What the task requires: Turn the records below into a numbered list with one line per number, dropping any blank lines.

Data records:
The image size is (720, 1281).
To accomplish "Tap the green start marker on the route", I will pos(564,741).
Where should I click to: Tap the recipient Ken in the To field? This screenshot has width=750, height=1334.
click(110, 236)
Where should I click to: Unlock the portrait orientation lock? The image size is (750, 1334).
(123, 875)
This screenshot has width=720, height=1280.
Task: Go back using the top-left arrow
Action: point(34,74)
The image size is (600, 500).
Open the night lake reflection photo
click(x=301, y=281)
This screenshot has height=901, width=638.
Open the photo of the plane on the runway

Result below:
1. The image size is (720, 1281).
2. To accomplish "Tap the green start marker on the route", I will pos(564,741).
3. Where should I click to: Tap the recipient Ken in the To field? This screenshot has width=750, height=1334.
4. click(110, 236)
5. Where should I click to: Unlock the portrait orientation lock? The image size is (750, 1334).
6. (123, 875)
7. This screenshot has width=720, height=1280.
8. Task: Go back using the top-left arrow
9. Action: point(34,74)
10. The image size is (600, 500).
11. Open the night lake reflection photo
12. click(x=301, y=281)
13. This screenshot has height=901, width=638.
14. Open the photo of the plane on the runway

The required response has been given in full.